Diese Erfahrung bestätigt Johannes Fleckenstein. In seiner Abteilung würden auch junge Krebspatienten betreut. Dort gehe es darum, die Begleitsymptomatik von Chemotherapien oder Bestrahlungen zu reduzieren – also Übelkeit, Erbrechen, Mundtrockenheit und Antriebslosigkeit. «Davon können viele Patienten profitieren.» Die Nadelakupunktur gilt als nebenwirkungsarmes Verfahren. Laut Johannes Fleckenstein werden von gut ausgebildeten Akupunkteuren kaum Zwischenfälle berichtet: «Am häufigsten wird der Einstich als schmerzhaft wahrgenommen.» Verletzungen von Gefässen und Nerven sind sehr selten (weniger als 1 Fall auf 200 000 Nadelstiche). Es könne blaue Flecken geben, und manchmal wirke sich die Akupunktur auf den Kreislauf aus.
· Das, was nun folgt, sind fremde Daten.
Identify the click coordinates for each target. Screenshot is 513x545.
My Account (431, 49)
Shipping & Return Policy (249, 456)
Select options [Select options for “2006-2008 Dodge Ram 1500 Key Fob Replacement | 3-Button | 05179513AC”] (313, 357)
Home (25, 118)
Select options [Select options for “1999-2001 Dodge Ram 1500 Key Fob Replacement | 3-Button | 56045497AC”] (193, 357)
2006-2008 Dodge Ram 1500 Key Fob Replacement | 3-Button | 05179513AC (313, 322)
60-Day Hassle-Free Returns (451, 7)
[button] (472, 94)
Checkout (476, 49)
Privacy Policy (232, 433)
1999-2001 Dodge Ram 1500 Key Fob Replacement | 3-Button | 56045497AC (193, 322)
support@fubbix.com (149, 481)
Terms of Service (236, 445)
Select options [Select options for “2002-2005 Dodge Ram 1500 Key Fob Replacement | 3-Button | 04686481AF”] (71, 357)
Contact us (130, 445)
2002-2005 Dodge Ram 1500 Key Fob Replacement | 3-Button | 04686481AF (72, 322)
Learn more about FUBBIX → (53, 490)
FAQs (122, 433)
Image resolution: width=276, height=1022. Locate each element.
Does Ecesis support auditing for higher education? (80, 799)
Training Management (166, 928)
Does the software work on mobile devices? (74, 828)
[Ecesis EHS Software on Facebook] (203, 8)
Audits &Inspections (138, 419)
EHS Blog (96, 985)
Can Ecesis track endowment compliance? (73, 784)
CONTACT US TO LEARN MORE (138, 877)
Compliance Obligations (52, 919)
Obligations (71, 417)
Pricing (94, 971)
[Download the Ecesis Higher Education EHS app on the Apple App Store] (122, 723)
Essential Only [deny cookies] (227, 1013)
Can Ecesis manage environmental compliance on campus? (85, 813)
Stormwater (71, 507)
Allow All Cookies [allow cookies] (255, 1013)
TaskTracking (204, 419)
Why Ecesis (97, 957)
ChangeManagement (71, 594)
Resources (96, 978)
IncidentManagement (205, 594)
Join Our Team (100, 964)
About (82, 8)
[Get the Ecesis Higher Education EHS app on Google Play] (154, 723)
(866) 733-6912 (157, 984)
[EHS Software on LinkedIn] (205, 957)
Dies bestätigt auch Barbara Grange: Manchmal werde ein Kind durch die Akupunktur etwas müde, das gehe nach zirka zwei Stunden vorüber. «Die Lasermethode wird aber sehr gut vertragen und von Kindern gut akzeptiert.» Bei der Shonishin-Methode seien blaue Flecken häufiger, gelegentlich werde der Druck schmerzhaft wahrgenommen. Beide Spezialisten raten in Notfallsituationen von Akupunktur ab. Auch wenn ein Kind die Behandlung abwehrt und nicht gerne kommt, sei dies nicht die richtige Methode.
Viele Kinder und Jugendliche leiden heutzutage unter den raschen Veränderungen unserer Gesellschaft. «Diese Überlastungen zeigen sich als Kopfschmerzen, Nahrungsmittelunverträglichkeiten oder Allergien», sagt Johannes Fleckenstein. Gerade Akupunktur kann dazu beitragen, diese Symptome zu lindern. Das therapeutische Setting der Akupunktur schaffe aber auch einen Rückzugsraum und ermöglicht so einen individuellen biopsychosozialen Ansatz. «Bevor Eltern ihre Kinder zu Medikamenten greifen lassen, ist diese sanfte, medikamentenlose Form der Medizin ein erster Schritt, das Gleichgewicht wiederherzustellen», sagt Johannes Fleckenstein. Auch für Barbara Grange ist Akupunktur eine wertvolle Methode, um Kinder zu behandeln, da ihre Lebensenergie noch wenig blockiert und daher einfach zu regulieren ist. Sie betont: «Diese Methode hat im Gegensatz zu einer Medikamententherapie keine Nebenwirkungen, die den kindlichen Organismus belasten könnte.»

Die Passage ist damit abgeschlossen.